BEGIN

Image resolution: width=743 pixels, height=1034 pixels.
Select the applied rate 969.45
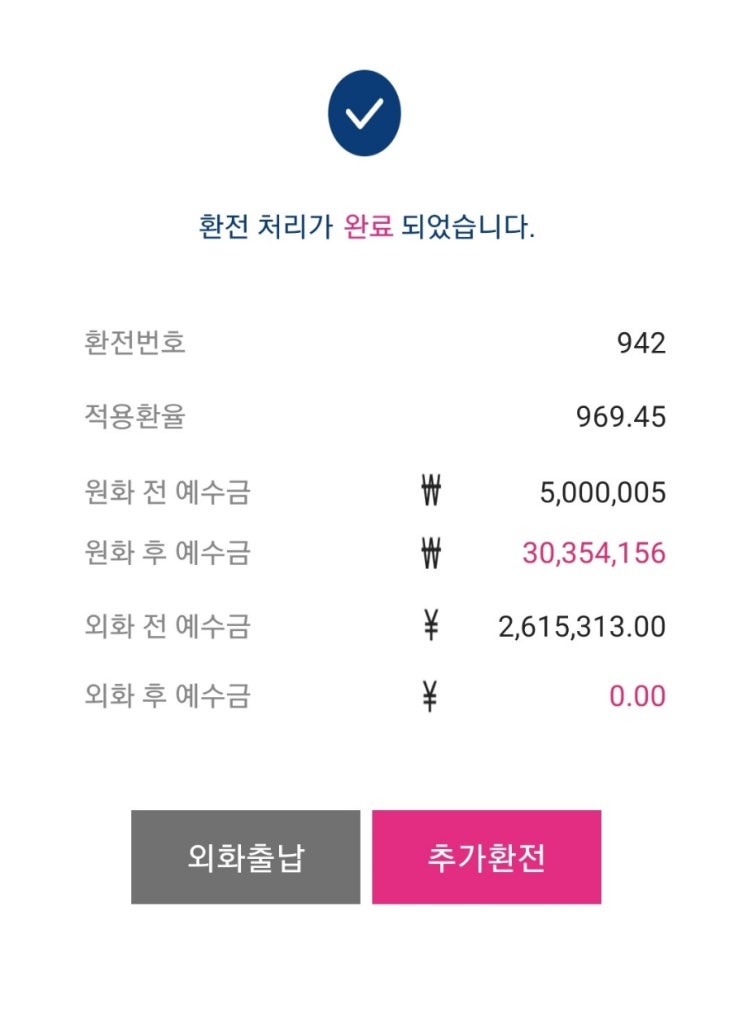click(620, 417)
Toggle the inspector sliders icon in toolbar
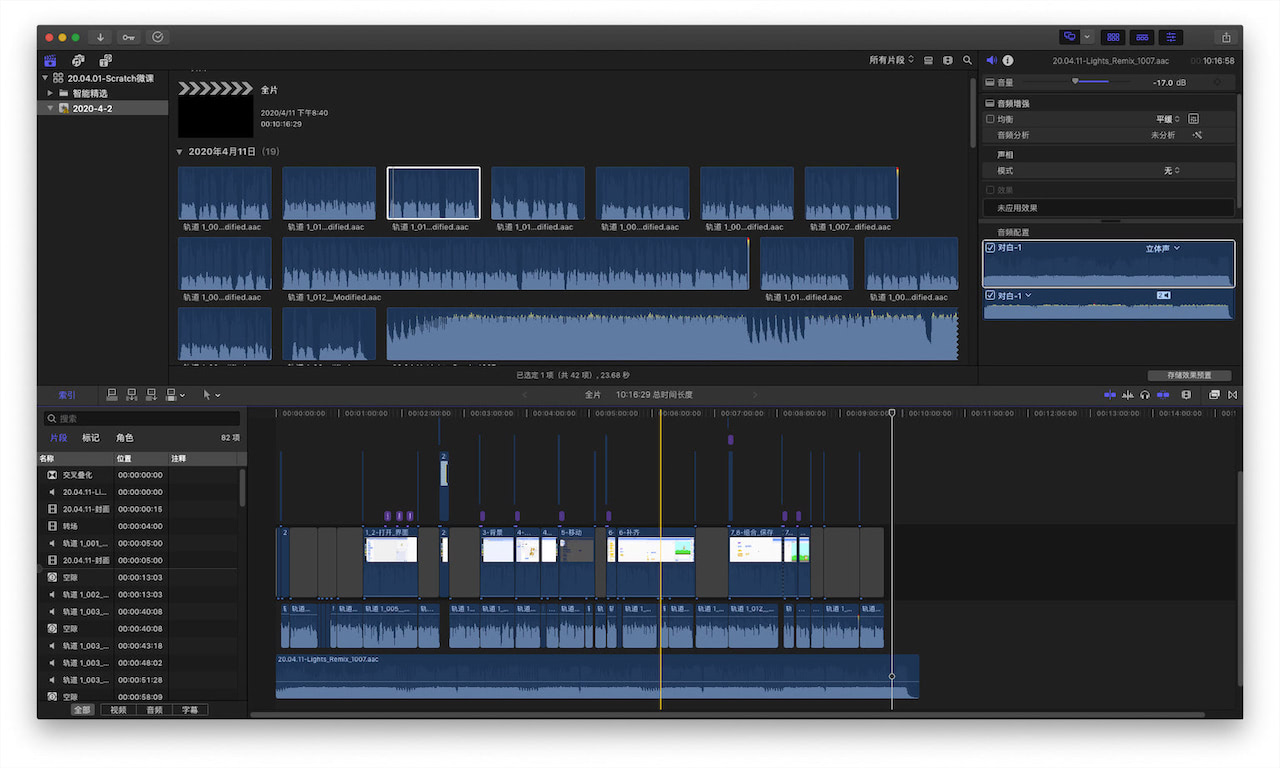Image resolution: width=1280 pixels, height=768 pixels. coord(1170,37)
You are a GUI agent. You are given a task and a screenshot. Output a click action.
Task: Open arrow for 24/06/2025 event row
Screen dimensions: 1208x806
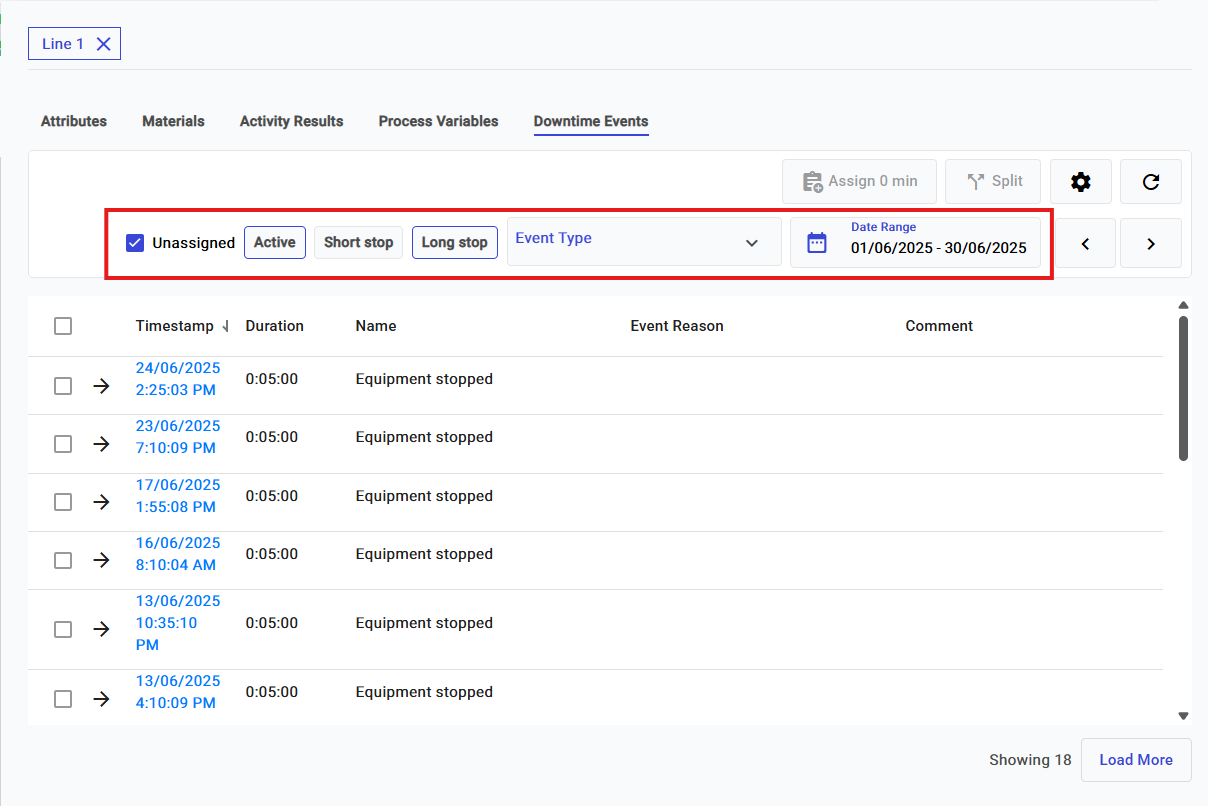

END

Each entry above should be restated word for word, though no picture may appear in the copy.

(Solution for this problem):
Image resolution: width=743 pixels, height=1034 pixels.
Select the applied rate 969.45
click(620, 417)
Toggle the inspector sliders icon in toolbar
Image resolution: width=1280 pixels, height=768 pixels. coord(1170,37)
You are a GUI agent. You are given a task and a screenshot. Output a click action.
Task: Open arrow for 24/06/2025 event row
Screen dimensions: 1208x806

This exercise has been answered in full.